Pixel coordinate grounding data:
☆ ☆ ☆ ☆ ☆ ☆ ☆

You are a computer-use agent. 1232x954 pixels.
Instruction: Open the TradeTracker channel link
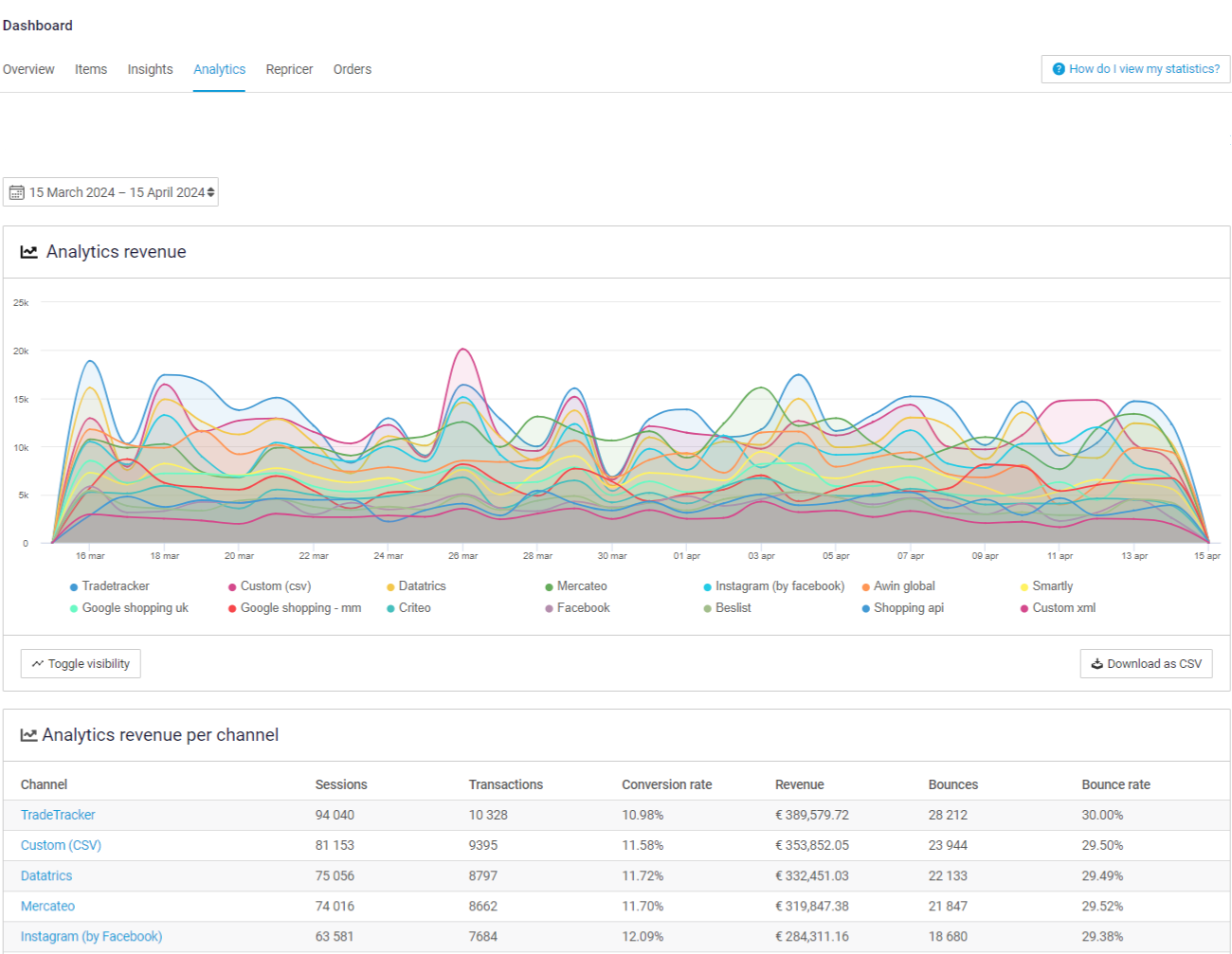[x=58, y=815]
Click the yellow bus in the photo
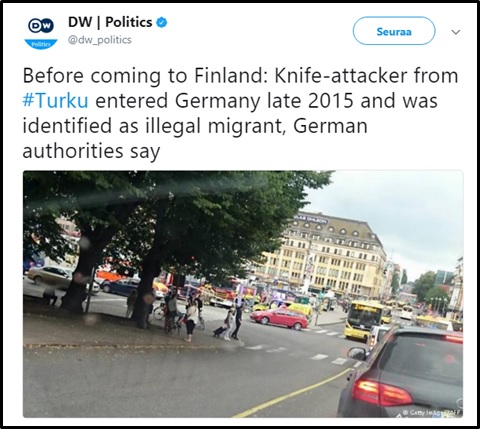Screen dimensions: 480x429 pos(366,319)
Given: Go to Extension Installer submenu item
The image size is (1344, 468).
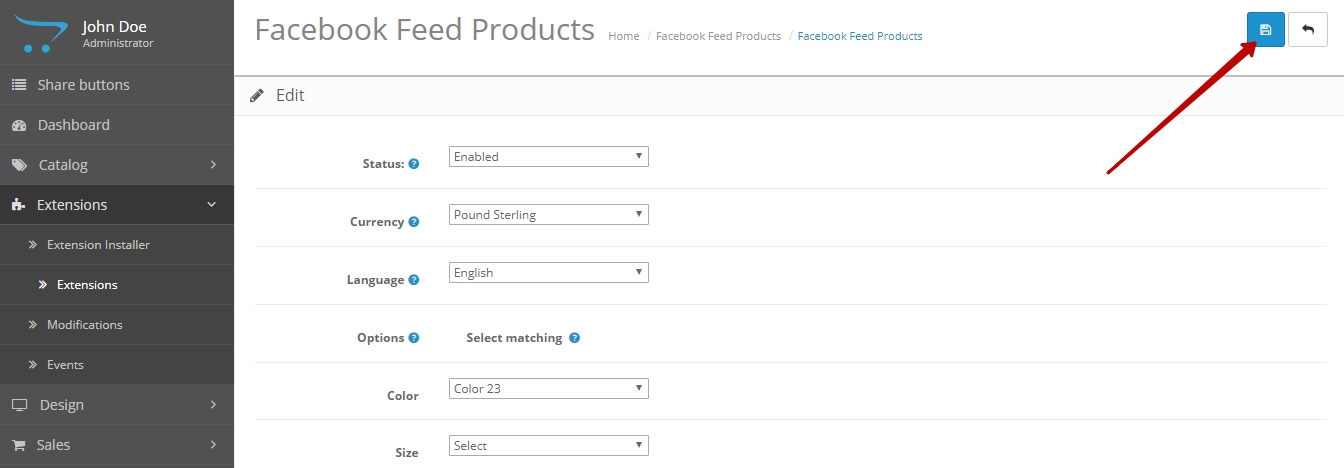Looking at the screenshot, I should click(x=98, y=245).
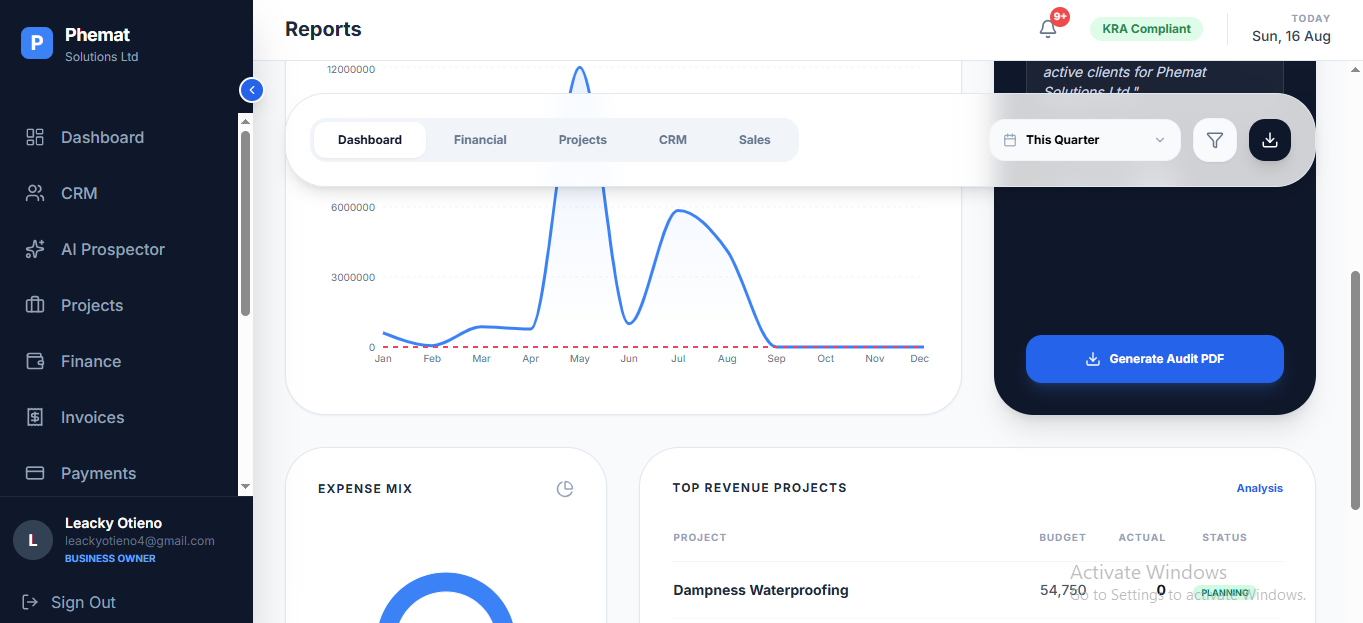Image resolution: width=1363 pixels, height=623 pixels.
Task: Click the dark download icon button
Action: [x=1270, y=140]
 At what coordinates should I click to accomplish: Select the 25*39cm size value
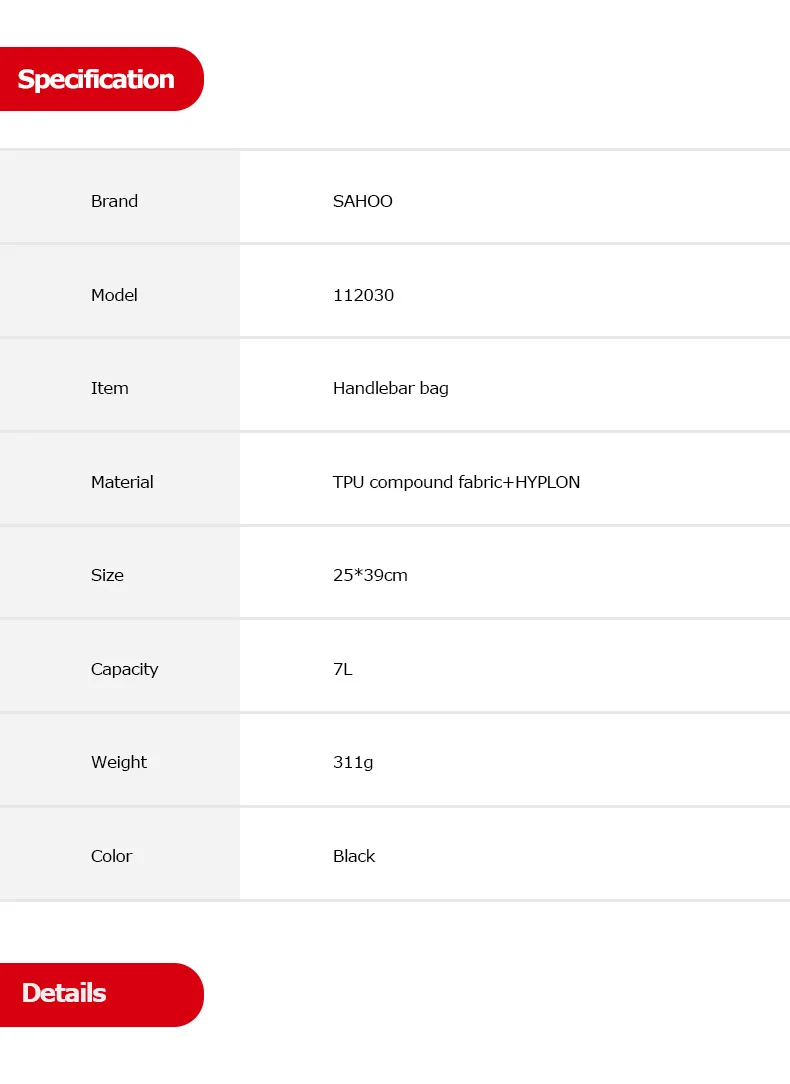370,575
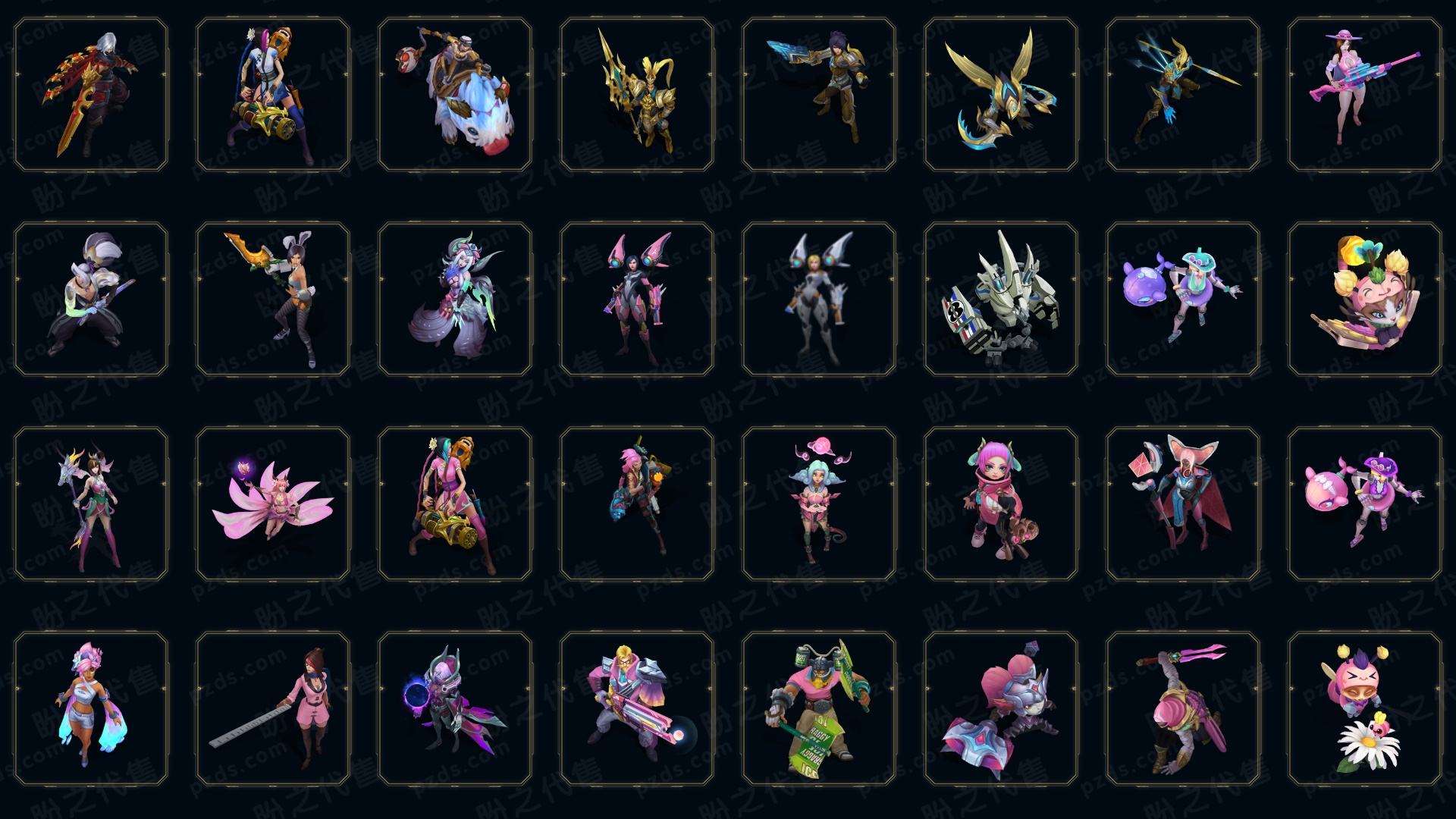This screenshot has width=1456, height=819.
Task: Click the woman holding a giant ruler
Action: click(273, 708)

☆ ☆ ☆ ☆ ☆ ☆ ☆

WORK TASK> Every entry should come back exactly as written, only without images.

EXPECTED OUTPUT>
You are a computer-use agent. 1232x954 pixels.
Instruction: Open the TradeTracker channel link
[x=58, y=815]
Click the yellow bus in the photo
Screen dimensions: 480x429 pos(366,319)
Given: Go to Extension Installer submenu item
The image size is (1344, 468).
Looking at the screenshot, I should click(x=98, y=245).
Image resolution: width=1363 pixels, height=623 pixels.
Task: Click the dark download icon button
Action: [x=1270, y=140]
 At what coordinates should I click to accomplish: Select the 25*39cm size value
370,575
This screenshot has width=1456, height=819.
Task: Click the woman holding a giant ruler
Action: click(273, 708)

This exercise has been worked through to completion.